Survivors

Survivors

Tuesday, February 28, 2012

Winter Stars


by Steve King
©  2012  All rights reserved


The sky is low with winter clouds.
I cannot see the stars;
my upturned face
at least may touch the winter sky.

I was told each star
is an unclaimed wish:
the heavens’ brilliance
a mosaic pavement
marking paths for derelict desire.

Such promises mean little.
Wishes are more free than stars—
there are longings to outweigh
a universe of light.

I have always held a star apart.
Should I see another one tonight
I know where I would ground its waiting wish.

Soon the earth will shift its heavy airs,
just the way your guarded eyes do change
to capture the next mood.

Then will the winter sky alight…

And then might old desires at last intrude.

Then shall wishes rain from winter stars.


Tuesday, February 21, 2012

Self Portraiture


by Steve King
© 2005
All rights reserved


I would need a volume to remind myself:
I have loosed all, despite the best intent,
except some given sense of this moment.
Life is too long for the span and spur
of quaint ideals and self-defining force,
faint memories of bold designs
that onetime served to fashion out a course.

I would need an echo to assist recall
even of my solemn
and least random of words:
so long speaking with myself,
I puzzle what it is
that all those others might have heard…
I would plumb the lyric in each dark nuance
and hear old promises remade.
Minor harmonics, left long unsung,
might singly play their parts, now undismayed.
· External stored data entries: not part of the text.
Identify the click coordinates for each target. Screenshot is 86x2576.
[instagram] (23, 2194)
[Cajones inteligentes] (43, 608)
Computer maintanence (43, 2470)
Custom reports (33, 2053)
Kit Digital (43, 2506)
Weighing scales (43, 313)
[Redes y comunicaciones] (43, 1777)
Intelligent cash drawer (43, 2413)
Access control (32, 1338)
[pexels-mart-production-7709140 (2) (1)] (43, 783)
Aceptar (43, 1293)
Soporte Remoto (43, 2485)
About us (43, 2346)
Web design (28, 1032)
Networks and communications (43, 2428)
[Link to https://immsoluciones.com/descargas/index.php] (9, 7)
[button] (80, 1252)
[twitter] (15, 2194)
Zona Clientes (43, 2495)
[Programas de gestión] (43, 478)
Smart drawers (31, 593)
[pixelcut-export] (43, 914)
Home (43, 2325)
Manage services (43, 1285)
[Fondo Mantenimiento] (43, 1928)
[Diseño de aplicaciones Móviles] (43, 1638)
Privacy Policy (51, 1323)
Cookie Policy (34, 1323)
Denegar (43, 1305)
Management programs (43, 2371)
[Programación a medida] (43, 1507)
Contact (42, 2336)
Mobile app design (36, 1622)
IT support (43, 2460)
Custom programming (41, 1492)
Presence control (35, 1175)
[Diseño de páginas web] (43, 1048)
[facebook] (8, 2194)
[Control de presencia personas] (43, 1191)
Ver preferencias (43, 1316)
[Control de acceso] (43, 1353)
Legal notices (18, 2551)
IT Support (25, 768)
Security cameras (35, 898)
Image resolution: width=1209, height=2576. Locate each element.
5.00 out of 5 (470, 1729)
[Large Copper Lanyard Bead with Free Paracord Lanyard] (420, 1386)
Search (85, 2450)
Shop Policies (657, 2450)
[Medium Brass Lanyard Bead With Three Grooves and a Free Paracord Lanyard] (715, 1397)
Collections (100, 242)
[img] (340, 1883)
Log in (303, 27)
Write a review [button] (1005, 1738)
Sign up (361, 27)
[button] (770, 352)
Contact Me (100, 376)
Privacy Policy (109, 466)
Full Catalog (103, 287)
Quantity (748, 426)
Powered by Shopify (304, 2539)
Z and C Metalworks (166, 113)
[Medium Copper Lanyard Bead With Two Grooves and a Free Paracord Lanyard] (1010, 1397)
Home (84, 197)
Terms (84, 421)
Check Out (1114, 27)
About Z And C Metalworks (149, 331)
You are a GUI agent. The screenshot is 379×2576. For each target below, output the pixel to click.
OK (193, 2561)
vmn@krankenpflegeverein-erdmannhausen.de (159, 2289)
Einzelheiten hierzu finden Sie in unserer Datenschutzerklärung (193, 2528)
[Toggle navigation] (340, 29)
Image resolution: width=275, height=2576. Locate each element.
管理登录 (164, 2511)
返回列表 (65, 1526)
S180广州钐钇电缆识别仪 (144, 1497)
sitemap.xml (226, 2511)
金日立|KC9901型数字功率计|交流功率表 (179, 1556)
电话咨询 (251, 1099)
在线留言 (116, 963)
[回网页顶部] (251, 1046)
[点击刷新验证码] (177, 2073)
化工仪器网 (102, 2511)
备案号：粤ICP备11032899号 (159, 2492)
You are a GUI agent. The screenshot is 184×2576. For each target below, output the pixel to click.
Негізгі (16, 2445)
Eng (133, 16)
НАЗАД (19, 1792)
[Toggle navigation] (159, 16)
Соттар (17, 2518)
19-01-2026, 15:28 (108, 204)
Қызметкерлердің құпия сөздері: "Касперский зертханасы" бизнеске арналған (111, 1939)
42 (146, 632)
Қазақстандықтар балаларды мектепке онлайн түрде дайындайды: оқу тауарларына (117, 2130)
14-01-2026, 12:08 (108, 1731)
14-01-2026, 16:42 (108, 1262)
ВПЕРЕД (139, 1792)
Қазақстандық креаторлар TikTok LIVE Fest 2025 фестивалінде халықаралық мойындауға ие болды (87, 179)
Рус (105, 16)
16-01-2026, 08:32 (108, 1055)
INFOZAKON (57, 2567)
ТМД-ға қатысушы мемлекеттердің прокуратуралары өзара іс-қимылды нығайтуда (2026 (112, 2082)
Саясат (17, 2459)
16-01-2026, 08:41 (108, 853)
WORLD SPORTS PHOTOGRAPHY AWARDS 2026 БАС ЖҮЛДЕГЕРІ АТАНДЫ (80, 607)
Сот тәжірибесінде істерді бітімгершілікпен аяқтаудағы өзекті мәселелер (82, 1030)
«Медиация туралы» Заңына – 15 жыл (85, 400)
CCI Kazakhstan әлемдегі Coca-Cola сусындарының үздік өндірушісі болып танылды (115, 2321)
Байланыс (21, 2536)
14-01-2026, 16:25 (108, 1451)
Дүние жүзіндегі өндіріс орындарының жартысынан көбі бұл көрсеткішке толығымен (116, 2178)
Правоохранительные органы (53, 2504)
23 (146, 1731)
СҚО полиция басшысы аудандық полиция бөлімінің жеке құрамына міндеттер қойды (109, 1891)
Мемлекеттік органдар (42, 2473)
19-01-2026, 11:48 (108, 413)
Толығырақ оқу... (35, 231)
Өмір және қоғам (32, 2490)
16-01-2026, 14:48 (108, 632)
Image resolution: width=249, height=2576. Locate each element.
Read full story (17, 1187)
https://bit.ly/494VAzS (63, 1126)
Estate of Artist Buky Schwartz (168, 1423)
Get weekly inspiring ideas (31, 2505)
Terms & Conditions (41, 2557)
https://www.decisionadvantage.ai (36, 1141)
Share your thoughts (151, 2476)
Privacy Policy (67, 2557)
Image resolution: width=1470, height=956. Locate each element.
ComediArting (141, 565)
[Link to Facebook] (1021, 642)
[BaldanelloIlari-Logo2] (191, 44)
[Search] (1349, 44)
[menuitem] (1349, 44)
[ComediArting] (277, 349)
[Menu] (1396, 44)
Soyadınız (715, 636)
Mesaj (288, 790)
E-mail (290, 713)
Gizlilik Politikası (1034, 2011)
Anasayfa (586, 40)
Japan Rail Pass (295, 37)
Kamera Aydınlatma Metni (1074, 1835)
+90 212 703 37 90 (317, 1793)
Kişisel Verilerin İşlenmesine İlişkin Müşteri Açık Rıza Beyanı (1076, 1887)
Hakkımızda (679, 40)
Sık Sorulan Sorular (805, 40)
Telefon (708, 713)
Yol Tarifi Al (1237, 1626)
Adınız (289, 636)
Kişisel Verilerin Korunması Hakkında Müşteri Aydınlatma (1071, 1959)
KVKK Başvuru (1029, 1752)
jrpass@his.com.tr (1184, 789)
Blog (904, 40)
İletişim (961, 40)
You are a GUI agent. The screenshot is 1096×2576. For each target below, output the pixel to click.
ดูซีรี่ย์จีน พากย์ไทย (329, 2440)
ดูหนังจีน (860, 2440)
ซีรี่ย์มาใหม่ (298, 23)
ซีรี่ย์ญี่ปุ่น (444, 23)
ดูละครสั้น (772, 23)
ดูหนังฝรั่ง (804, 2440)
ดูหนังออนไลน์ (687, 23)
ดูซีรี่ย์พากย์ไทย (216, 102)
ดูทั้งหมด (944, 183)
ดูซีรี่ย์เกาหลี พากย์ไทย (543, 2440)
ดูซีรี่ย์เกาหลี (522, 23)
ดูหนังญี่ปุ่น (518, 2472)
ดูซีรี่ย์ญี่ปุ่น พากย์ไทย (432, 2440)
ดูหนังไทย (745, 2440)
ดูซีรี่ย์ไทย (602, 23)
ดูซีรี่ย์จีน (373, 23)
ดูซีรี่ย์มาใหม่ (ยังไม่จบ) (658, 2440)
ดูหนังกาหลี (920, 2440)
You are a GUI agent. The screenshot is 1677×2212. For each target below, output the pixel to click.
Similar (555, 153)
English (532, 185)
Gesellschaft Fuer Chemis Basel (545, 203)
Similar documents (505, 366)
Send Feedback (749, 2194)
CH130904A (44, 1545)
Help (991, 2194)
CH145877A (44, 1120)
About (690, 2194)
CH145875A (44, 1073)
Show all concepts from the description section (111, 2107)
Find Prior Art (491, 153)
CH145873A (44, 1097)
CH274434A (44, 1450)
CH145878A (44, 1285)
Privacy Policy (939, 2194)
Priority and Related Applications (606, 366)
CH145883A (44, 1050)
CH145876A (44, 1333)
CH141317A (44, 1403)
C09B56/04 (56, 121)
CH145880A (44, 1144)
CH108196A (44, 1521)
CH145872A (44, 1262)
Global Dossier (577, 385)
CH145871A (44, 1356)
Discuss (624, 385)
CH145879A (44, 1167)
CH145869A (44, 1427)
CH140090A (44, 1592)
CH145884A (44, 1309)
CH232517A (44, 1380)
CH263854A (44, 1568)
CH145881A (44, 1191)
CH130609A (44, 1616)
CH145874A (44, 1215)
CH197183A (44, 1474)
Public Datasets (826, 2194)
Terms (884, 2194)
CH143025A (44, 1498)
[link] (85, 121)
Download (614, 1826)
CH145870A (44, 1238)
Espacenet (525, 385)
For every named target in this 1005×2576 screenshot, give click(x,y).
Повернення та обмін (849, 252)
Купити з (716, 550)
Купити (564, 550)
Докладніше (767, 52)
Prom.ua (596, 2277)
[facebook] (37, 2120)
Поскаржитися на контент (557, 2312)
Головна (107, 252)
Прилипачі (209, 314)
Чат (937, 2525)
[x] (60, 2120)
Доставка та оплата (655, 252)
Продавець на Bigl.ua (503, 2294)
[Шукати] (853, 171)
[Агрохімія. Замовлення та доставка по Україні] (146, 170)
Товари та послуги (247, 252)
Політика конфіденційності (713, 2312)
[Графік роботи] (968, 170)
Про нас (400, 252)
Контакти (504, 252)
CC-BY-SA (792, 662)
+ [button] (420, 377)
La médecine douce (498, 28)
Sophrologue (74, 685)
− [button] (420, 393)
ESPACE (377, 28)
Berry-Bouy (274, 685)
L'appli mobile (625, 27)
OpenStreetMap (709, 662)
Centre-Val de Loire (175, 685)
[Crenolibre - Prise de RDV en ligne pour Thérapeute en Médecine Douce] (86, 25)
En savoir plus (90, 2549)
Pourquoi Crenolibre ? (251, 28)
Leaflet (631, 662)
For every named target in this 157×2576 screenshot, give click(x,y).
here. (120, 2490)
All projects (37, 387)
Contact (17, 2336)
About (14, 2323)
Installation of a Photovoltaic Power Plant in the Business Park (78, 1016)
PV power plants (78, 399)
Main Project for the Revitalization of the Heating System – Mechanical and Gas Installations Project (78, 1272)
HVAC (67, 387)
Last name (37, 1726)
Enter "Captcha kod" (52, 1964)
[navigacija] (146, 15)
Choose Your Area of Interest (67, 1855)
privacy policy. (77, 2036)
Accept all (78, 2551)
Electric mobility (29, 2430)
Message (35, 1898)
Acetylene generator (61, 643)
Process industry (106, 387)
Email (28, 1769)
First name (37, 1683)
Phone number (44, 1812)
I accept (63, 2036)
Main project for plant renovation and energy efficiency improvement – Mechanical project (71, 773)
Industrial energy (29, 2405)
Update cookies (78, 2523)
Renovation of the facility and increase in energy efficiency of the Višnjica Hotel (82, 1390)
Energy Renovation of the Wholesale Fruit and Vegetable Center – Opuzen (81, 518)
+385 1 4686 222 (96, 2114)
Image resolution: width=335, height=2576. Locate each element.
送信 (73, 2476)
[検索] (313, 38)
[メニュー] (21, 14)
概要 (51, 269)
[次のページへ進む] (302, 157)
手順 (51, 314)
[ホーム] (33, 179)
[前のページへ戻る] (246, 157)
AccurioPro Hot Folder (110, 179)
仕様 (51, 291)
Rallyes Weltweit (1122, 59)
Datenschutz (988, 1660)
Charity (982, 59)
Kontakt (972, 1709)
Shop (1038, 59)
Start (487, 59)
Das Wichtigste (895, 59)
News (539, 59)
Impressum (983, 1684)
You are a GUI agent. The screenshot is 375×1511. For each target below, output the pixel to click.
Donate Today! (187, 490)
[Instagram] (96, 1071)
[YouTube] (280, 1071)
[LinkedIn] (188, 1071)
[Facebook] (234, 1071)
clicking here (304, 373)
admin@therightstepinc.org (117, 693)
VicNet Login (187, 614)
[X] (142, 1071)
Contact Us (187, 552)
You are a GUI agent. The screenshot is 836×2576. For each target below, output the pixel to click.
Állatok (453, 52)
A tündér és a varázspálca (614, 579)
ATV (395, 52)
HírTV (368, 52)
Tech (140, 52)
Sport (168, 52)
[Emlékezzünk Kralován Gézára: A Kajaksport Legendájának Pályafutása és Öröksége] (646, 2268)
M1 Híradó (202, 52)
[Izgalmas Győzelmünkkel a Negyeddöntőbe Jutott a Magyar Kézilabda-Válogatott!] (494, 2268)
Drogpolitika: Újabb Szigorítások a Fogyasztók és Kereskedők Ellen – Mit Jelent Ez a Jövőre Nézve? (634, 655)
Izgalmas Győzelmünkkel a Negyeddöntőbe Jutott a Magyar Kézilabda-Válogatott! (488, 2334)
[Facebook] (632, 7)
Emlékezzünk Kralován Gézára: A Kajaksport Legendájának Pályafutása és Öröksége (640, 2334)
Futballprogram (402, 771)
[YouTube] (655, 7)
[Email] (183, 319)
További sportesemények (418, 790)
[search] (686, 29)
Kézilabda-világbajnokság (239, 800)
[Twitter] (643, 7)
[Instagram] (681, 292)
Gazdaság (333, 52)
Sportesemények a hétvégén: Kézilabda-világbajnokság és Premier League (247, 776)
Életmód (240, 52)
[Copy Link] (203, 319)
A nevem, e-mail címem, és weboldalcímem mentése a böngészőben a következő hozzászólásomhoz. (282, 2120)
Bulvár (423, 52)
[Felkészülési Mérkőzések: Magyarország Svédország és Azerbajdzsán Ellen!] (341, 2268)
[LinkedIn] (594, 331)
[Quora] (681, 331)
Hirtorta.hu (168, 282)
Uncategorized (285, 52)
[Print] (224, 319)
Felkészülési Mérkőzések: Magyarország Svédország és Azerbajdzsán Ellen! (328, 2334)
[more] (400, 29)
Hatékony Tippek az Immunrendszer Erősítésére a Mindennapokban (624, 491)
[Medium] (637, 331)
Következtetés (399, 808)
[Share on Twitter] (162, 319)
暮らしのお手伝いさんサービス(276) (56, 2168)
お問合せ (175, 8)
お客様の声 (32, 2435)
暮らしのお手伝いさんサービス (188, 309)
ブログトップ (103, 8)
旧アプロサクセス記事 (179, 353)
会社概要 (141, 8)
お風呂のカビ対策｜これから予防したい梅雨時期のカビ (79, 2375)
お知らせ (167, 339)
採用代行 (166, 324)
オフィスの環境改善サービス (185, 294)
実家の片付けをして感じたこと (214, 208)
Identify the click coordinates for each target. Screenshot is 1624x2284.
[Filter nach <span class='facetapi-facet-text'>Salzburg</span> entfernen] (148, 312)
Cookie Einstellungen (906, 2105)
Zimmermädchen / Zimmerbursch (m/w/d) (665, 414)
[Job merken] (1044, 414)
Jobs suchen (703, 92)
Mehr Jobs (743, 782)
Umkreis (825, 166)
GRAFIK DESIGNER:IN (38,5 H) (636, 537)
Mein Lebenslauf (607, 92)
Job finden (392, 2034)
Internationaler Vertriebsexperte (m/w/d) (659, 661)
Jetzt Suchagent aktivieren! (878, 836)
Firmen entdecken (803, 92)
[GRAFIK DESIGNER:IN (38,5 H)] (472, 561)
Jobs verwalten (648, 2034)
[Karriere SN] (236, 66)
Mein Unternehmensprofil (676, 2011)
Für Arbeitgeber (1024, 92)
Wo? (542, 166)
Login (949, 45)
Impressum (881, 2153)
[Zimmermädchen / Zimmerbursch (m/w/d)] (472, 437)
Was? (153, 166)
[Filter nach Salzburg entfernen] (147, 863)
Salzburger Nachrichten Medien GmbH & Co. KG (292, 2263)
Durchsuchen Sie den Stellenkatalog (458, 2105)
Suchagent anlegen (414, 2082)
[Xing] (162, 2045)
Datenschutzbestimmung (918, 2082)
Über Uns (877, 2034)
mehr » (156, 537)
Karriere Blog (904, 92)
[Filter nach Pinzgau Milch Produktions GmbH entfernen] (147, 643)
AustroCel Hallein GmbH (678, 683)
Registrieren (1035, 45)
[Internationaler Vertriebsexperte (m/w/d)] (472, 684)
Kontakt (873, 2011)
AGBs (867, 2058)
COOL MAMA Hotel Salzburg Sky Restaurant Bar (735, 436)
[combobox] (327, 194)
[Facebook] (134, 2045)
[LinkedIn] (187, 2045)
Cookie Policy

I would need the dreaming of a thousand nights,
winding close upon the ancient core.
There are secret provinces
carved in the heart’s domain,
and passageways to well-forgotten realms
where longings war with unrequited claims;
where best and worst may languish intertwined;
where every stillborn orison,
forever is enjoined.

There would be new wonderings
amid the monuments
of long-forgiven loves
now lingering in their twilight of regret.
I would gild anew the shape
of that less reflective age,
and dredge beneath old shadows
for talismans to strew upon
this now impatient page.

How will I learn to see anew
and intimate of every thing,
of half forgot imaginings
that call in wild archaic tongues?
Or murmur in respecting tones
to render true the softening song
that unsought sudden sadness brings?
I might wake to those dreamings evermore,
and never apprehend a passion
that compelled before.

It is a distant odyssey
to circumambulate one’s past,
and tend to sundry leavings
that were never meant to last.
Still, one treads a landscape
that may never be renounced.
It is a scene alit by vagrant fires,
where brilliance and full darkness do conspire.
And so, the eye does quickly tire…

So… I will need your vision to abet.
Now you must be my ready surrogate
to render out the meanings I invent,
to ratify this sum of vague intent.
I shall speak at large to your desire,
and levy all my thoughts as you require.

Tuesday, February 14, 2012

The Rushes


by Steve King
© 2012
All rights reserved


Your body bends upon young grass,
a lightness in your limbs.
How may I keep from promising?

You search for heavens
in unfolding clouds.
Portents.
A sign.

The rushes sigh in the least breeze,
and speak all things to you.

You, the silent one who waits,
while I sigh with the rushes;
while I am left to gather my desire
in its own words.

As the young grass
drinks the sun,
so you absorb my promises
‘til I am emptied.

Now flown are all the words,
no portents,
no sign to show a way,
and dumb the rushes when I pause to hear.